As a data specialist, expectations are high. Data scientists are perceived as essentially magicians, who can wrangle data, whip up an algorithm and pull a result out of their hat. On demand.
Like you, we know that it takes work, trial and error and a community to create and deliver quality analysis and to provide valuable business insights. This blog is designed to give you a summary of some of the best examples that appear in multiple journals. In short, if you need a tip for solving a business or data problem, check here first. We aren’t replacing the original articles.

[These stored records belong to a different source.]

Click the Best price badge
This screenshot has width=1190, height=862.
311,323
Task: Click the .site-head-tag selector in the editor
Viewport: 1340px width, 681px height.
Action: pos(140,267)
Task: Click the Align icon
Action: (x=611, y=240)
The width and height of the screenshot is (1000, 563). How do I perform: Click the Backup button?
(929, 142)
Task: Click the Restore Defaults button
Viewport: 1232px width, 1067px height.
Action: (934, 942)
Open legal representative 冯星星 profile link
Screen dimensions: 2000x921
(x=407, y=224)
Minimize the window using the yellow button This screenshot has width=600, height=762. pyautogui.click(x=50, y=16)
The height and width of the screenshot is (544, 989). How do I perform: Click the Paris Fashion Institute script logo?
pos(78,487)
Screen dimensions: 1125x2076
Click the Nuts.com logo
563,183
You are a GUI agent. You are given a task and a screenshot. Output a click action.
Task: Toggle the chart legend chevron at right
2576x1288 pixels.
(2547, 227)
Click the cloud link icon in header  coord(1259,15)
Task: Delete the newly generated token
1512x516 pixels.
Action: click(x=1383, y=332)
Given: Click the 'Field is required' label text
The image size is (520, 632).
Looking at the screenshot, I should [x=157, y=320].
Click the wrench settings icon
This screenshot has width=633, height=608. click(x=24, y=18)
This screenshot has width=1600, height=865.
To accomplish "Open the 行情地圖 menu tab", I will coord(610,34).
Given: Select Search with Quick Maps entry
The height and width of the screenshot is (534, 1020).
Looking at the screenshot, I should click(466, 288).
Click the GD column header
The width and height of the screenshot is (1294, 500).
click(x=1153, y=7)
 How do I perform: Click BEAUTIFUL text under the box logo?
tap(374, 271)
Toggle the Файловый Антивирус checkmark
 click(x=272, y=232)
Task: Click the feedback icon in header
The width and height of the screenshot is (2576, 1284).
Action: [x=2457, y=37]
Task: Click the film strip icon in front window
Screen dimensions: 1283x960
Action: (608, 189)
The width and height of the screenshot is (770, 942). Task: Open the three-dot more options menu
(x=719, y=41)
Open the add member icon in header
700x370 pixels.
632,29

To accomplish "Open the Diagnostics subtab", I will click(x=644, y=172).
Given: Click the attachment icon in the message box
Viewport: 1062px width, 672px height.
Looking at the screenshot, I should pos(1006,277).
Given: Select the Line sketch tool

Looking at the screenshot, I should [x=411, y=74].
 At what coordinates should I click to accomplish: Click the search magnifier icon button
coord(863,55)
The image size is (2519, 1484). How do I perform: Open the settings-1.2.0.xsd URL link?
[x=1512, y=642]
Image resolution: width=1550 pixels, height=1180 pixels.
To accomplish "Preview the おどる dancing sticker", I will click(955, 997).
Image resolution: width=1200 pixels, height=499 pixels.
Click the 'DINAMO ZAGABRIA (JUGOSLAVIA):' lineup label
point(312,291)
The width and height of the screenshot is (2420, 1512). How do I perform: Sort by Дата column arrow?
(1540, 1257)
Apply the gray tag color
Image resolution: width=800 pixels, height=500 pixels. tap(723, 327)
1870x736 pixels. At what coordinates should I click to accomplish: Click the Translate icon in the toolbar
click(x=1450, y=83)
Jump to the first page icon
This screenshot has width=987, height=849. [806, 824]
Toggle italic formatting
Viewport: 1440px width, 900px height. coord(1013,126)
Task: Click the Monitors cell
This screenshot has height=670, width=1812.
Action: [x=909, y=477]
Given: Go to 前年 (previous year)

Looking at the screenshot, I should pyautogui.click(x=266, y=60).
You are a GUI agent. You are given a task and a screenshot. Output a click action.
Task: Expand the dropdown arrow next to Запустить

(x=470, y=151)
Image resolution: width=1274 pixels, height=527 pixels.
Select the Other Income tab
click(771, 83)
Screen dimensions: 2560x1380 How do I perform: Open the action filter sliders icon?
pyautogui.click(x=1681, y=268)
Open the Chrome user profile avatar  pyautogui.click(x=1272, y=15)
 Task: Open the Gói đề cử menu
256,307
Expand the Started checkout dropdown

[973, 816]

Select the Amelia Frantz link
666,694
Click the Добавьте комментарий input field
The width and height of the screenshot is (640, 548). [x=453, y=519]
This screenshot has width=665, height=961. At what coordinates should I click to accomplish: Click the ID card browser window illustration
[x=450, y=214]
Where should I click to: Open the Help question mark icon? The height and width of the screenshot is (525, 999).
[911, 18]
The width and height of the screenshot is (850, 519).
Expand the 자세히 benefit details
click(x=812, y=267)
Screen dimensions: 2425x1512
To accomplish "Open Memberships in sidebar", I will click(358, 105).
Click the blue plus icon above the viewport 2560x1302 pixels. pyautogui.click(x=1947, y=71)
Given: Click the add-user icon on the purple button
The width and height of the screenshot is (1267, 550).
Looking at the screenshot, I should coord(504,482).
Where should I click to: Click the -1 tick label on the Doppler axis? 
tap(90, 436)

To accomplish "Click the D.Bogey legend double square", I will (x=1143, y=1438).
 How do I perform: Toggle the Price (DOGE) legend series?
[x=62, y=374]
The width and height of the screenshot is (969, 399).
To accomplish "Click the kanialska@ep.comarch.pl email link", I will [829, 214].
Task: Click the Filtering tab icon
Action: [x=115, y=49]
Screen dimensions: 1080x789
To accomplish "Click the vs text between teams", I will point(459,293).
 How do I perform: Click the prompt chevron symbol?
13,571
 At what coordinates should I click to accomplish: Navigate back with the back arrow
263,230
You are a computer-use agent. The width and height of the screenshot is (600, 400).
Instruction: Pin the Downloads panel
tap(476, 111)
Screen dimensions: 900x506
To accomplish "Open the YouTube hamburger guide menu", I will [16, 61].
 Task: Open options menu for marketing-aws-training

Rather, we are summarizing key points to help you zero in on where to find the details.
Let’s get started.
Author: Tirthajyoti Sarkar, ON Semiconductor
Source: https://towardsdatascience.com/activation-maps-for-deep-learning-models-in-a-few-lines-of-code-ed9ced1e8d21
How: Convolutional Neural Network (CNN); Detailed instructions and code are available via Jupyter notebook, A single function to streamline image classification with Keras and nice little library called Keract
When to use this: When needing to construct a deep learning model with an image dataset and need to test image(s) within that set
Why it’s helpful: As the author states in his related article, “we aim to write a single utility function, which can take just the name of your folder where training images are stored, and give you back a fully trained CNN model.” “You can train a CNN, generate activation maps, and display them layer by layer — from scratch.”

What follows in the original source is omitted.